Task goal >> Can you output every line of the material below as a numbered list, skipping blank lines and leaving out the pictures?

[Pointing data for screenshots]
-- -- --

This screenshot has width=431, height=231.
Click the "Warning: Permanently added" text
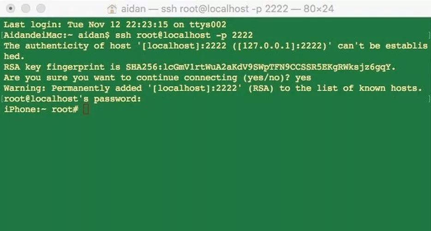pyautogui.click(x=68, y=88)
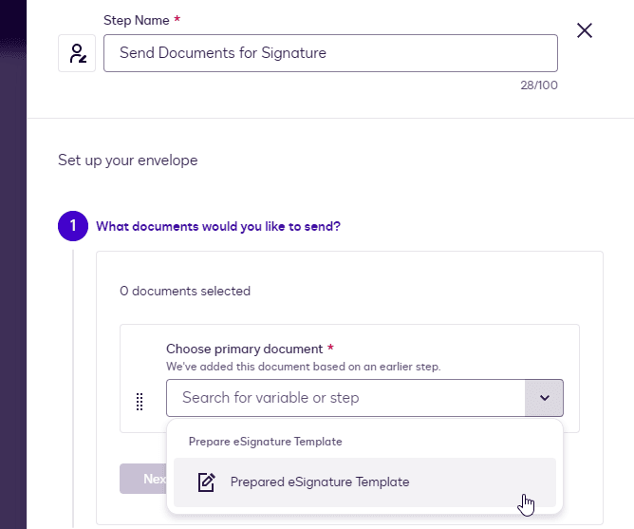Click the numbered step 1 circle
Screen dimensions: 634x529
(x=73, y=227)
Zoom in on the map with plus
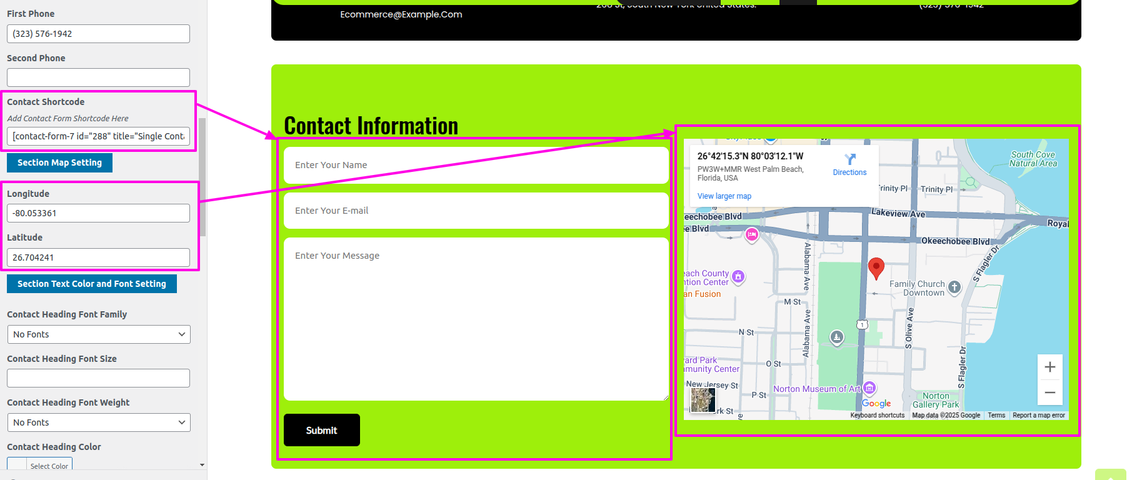This screenshot has height=480, width=1142. coord(1049,367)
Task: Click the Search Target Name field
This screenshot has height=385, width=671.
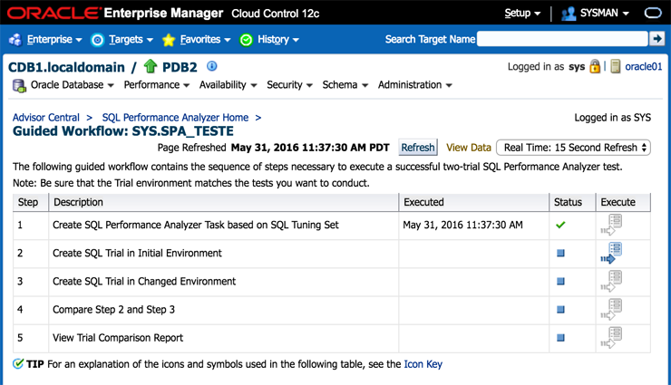Action: click(x=562, y=39)
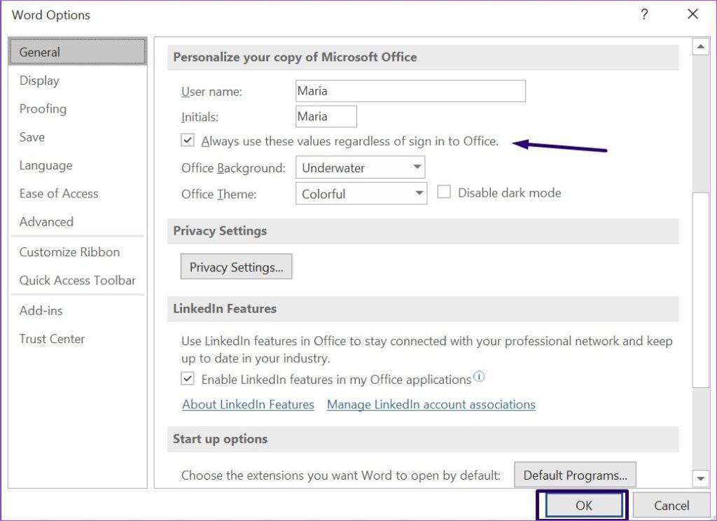Switch to Advanced settings

[x=46, y=221]
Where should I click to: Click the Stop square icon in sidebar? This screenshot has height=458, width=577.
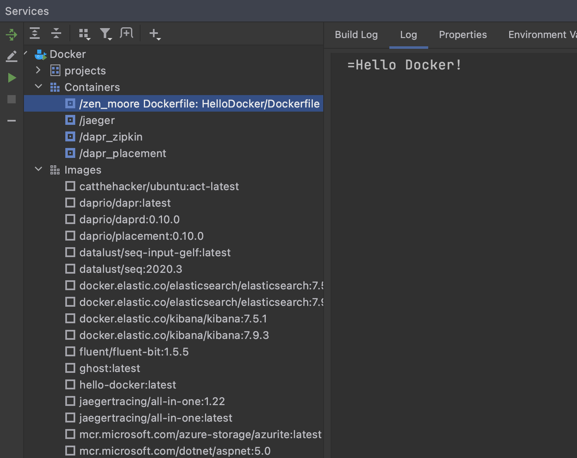point(11,99)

-- -- --

Solution to this task >>
1. This screenshot has width=431, height=231.
2. Click the "Warning: Permanently added" text
3. pyautogui.click(x=68, y=88)
4. Click the numbered step 1 circle
5. Screen dimensions: 634x529
6. (x=73, y=227)
7. Zoom in on the map with plus
8. This screenshot has height=480, width=1142. coord(1049,367)
9. Task: Click the Search Target Name field
10. This screenshot has height=385, width=671.
11. Action: click(x=562, y=39)
12. Switch to Advanced settings
13. [x=46, y=221]
14. Where should I click to: Click the Stop square icon in sidebar? This screenshot has height=458, width=577.
15. point(11,99)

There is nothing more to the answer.